Ce projet de train à grande vitesse relierait Abidjan, capitale économique, à Yamoussoukro, capitale politique, en seulement 45 minutes.
La Côte d’Ivoire ambitionne de devenir le deuxième pays africain à posséder un train à grande vitesse, après le Maroc. Le gouvernement ivoirien projette de construire une ligne ferroviaire à grande vitesse reliant Abidjan à Yamoussoukro, fondée par Félix Houphouët-Boigny. Ce tracé de 640 kilomètres permettrait de parcourir la distance en 45 minutes au lieu de près de trois heures actuellement par la route. Le TGV se dirigerait ensuite vers le nord, desservant Bouaké, deuxième ville du pays, puis Korhogo et Ferkessédougou.
Le projet entre désormais dans sa phase d’études de faisabilité et de recherche de financement. L’objectif est aussi de rendre Yamoussoukro plus attractive et de désengorger Abidjan, où les prix de l’immobilier sont élevés. Localement, le TGV est perçu comme un atout si la Côte d’Ivoire venait à postuler pour organiser la Coupe du monde de football en 2038. Cependant, ses chances restent minces, le Maroc ayant déjà été désigné pays hôte en Afrique pour l’édition 2030.
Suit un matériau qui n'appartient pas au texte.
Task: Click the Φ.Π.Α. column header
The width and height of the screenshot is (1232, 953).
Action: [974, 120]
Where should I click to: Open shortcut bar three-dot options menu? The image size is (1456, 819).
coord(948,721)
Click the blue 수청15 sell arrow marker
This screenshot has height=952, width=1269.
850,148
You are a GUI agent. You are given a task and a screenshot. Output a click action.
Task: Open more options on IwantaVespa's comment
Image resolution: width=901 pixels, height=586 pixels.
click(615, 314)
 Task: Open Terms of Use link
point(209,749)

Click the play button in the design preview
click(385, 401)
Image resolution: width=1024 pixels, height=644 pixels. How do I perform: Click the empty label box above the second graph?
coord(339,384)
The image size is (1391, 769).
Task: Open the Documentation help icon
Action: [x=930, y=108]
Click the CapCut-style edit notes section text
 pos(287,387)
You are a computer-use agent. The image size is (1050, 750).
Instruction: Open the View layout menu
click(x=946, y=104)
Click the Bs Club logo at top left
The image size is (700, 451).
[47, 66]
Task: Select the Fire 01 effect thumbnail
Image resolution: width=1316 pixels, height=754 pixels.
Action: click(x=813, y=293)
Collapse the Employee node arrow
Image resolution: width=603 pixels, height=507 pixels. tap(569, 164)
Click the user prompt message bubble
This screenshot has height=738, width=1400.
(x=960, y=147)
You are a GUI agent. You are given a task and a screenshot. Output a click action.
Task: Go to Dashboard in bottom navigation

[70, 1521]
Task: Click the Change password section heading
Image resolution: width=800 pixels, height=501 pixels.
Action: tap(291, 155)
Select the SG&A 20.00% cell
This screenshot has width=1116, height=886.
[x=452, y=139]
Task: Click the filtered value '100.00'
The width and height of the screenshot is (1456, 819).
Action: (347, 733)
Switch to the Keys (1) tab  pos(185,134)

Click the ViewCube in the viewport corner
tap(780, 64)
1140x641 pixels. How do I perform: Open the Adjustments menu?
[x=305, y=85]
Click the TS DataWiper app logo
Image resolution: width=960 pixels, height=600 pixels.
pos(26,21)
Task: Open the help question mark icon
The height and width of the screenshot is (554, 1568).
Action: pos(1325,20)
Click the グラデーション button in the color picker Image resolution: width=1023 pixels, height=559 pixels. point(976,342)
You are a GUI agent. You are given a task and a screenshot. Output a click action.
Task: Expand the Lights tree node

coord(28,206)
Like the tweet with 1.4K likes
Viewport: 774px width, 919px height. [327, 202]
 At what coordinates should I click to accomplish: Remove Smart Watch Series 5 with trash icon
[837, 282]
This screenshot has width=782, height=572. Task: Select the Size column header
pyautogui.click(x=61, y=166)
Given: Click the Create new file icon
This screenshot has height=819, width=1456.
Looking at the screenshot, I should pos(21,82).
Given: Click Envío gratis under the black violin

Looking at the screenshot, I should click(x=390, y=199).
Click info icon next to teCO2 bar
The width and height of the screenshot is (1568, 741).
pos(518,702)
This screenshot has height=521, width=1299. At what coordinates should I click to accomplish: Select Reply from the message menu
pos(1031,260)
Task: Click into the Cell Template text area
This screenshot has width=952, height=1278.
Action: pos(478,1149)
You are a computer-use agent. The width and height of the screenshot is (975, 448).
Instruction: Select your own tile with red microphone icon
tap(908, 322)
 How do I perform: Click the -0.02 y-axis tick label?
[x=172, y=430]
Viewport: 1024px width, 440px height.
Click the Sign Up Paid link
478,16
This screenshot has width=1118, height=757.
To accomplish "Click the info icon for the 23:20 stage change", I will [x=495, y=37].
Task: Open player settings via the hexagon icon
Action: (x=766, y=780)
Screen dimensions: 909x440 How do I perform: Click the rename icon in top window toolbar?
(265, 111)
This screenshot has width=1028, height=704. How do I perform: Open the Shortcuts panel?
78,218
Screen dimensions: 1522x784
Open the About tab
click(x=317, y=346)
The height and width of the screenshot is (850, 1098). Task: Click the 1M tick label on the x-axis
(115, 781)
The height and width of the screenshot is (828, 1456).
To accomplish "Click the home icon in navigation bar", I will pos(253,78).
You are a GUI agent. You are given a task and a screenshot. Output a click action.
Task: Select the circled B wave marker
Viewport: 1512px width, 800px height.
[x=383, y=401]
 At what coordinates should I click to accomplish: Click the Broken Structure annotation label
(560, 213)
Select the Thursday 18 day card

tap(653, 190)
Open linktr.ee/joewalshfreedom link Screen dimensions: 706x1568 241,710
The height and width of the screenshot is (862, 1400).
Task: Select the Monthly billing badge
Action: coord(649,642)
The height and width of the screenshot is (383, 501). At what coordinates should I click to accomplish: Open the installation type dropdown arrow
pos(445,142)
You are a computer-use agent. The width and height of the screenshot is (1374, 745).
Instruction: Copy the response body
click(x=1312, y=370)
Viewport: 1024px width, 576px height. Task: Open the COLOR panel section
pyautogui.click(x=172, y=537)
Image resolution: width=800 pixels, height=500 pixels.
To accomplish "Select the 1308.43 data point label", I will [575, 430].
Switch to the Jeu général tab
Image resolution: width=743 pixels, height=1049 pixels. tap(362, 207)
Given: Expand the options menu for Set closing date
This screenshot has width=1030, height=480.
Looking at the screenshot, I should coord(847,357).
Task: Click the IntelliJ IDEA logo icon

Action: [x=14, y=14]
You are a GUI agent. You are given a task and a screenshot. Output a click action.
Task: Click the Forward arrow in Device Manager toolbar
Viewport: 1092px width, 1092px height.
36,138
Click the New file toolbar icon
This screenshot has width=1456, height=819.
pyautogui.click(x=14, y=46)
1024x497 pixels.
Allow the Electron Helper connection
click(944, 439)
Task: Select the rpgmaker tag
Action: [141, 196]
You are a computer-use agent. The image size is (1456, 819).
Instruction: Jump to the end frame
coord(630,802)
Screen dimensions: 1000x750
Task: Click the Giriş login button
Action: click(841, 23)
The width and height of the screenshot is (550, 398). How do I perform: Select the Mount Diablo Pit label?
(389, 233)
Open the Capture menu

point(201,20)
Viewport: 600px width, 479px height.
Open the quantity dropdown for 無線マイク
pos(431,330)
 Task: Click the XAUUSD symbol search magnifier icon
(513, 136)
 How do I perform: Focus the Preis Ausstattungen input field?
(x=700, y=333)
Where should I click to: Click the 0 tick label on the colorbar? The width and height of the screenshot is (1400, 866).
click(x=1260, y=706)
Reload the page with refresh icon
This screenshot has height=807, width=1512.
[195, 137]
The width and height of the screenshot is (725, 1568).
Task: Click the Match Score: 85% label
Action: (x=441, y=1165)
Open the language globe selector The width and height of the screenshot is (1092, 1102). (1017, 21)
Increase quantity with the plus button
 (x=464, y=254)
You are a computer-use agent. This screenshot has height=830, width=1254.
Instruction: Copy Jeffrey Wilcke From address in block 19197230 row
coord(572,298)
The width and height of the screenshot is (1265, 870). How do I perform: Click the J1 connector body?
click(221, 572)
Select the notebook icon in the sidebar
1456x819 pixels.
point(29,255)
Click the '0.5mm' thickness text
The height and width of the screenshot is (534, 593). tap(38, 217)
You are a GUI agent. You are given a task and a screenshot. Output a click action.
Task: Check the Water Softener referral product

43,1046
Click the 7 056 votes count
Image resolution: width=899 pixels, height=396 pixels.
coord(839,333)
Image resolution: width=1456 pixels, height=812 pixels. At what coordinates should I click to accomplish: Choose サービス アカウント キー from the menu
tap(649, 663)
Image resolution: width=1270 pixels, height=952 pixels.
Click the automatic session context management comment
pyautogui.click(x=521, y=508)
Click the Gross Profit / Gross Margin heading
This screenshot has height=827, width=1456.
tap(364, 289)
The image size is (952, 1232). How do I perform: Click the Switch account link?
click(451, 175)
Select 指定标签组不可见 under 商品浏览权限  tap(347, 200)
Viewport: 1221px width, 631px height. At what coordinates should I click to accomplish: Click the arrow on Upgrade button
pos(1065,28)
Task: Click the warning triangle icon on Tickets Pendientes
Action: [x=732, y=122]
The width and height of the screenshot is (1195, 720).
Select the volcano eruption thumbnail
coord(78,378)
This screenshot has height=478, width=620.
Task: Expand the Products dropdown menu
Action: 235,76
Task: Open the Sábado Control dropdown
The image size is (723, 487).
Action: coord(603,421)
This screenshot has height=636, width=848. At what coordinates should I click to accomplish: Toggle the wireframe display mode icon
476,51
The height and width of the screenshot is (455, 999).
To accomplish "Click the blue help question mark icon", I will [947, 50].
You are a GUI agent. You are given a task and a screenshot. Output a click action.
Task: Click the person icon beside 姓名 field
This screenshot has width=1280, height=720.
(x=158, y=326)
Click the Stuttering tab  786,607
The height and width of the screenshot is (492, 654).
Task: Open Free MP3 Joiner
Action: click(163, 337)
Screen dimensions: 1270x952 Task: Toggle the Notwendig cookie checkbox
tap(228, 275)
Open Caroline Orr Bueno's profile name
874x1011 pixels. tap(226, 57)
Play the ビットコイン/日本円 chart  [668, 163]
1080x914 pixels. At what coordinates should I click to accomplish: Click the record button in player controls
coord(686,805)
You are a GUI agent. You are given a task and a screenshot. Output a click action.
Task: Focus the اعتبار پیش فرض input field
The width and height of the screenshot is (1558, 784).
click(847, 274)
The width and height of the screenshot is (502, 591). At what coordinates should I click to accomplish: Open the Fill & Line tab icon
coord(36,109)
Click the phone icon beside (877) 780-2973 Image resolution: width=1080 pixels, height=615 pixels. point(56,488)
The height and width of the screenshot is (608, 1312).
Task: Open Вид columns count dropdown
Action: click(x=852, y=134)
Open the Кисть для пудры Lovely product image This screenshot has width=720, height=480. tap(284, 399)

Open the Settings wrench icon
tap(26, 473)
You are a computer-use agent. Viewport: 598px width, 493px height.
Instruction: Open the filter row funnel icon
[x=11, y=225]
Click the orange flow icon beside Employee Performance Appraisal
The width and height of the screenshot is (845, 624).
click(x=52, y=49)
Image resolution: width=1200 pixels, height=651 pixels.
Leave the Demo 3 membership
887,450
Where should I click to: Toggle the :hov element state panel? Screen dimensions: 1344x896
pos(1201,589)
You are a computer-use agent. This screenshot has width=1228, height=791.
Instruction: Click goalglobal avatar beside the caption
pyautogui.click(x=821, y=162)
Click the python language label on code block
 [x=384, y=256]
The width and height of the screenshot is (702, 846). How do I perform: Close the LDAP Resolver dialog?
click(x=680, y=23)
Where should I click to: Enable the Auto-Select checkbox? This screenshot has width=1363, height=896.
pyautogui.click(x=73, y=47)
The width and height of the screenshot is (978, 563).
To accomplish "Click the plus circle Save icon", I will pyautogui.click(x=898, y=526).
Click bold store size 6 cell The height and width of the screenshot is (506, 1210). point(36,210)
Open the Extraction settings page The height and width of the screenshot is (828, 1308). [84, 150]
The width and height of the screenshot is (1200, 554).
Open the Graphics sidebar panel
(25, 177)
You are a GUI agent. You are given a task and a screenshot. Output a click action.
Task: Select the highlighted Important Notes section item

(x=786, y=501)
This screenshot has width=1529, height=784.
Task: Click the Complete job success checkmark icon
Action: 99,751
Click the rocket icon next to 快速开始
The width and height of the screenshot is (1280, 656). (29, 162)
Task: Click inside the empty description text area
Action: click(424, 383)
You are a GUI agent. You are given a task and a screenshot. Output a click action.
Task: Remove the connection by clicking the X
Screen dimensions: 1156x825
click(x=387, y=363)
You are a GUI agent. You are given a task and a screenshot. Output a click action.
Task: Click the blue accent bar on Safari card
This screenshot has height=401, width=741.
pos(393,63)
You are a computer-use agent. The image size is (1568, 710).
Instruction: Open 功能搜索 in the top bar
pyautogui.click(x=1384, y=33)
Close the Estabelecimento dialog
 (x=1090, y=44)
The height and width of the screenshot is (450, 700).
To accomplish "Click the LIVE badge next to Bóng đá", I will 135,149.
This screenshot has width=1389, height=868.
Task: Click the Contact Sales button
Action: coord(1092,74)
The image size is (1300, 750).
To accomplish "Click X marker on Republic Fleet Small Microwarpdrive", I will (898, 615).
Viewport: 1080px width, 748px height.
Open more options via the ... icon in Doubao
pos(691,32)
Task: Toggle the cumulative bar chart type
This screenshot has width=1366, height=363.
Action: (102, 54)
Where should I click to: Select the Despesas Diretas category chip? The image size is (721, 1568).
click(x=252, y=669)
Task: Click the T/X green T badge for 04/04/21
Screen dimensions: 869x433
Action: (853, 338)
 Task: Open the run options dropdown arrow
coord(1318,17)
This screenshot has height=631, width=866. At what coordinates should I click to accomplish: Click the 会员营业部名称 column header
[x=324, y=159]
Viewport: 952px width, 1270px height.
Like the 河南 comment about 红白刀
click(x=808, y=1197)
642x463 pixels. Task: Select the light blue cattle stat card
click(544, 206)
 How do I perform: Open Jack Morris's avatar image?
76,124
Transports et développement économique : le pari ivoirien
Dans le cadre d’un vaste plan de relance économique de 175 milliards d’euros axé sur les infrastructures de transport, le gouvernement dirigé par le Premier ministre Robert Beugré Mambé a intégré ce projet ferroviaire dans le Programme national de développement 2026-2030. Ce programme prévoit également la construction du métro d’Abidjan, dont la mise en service est attendue en 2029, ainsi que de nouvelles routes et un millier de kilomètres d’autoroutes. Deux aéroports doivent aussi voir le jour à San Pedro, dans le sud-ouest, et à Bondoukou, dans le nord-est. Le président Alassane Ouattara, au pouvoir depuis 2011, souhaite faire de ces infrastructures, et peut-être bientôt du TGV, des symboles de la modernisation économique et sociale de la Côte d’Ivoire.